Dept. of Food and Animal Biotechnology, Seoul National Univ., San 56-1, Sillim-dong, Gwanak-gu, Seoul 151-742, Korea.
J Food Sci. 2011 Jan-Feb;76(1):M41-6. doi: 10.1111/j.1750-3841.2010.01926.x. Epub 2010 Dec 1.

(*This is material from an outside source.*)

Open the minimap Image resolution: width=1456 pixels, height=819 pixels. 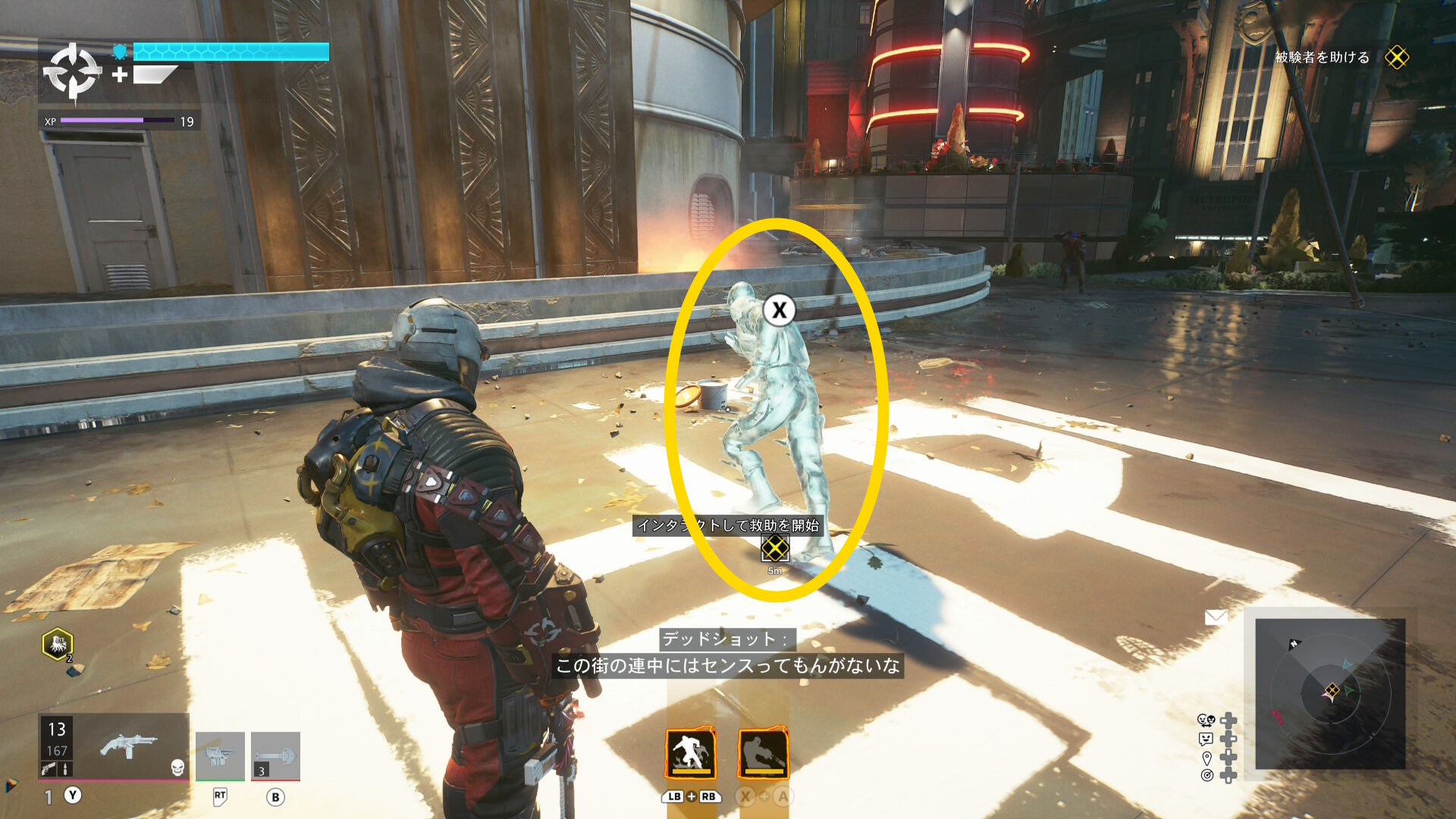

Plant extracts have been found to be effective in reducing microorganisms. This study evaluated antimicrobial activity of 12 plant extracts against Salmonella Typhimurium, Escherichia coli O157:H7, and Listeria monocytogenes by using a disk diffusion assay, and Syzygium aromaticum (clove) showed the highest inhibitory effect. To investigate the efficacy of clove extract that inactivates pathogens on lettuce, inoculated lettuce with S. Typhimurium, E. coli O157:H7, and L. monocytogenes was treated with diluted clove extracts or distilled water for 0, 1, 3, 5, and 10 min. Clove extract treatment significantly reduced populations of the 3 tested pathogens from the surface of lettuce. Practical Application: This result indicated that clove extract is a useful antimicrobial agent to reduce the microbial level of foodborne pathogens on fresh lettuce. It also might be a natural antimicrobial for reducing or replacing chemical sanitizers in food preservation.
植物提取物已被发现能有效减少微生物。本研究采用纸片扩散法评估了 12 种植物提取物对肠炎沙门氏菌、大肠杆菌 O157:H7 和单核细胞增生李斯特菌的抗菌活性,其中丁香表现出最高的抑制效果。为了研究丁香提取物对生菜上病原体的灭活效果,将肠炎沙门氏菌、大肠杆菌 O157:H7 和单核细胞增生李斯特菌接种到生菜上,用稀释的丁香提取物或蒸馏水处理生菜 0、1、3、5 和 10 分钟。丁香提取物处理显著降低了生菜表面 3 种受试病原体的数量。实际应用:该结果表明,丁香提取物是一种有用的抗菌剂,可降低新鲜生菜中食源性病原体的微生物水平。它也可能是一种天然抗菌剂,可用于减少或替代食品保存中的化学消毒剂。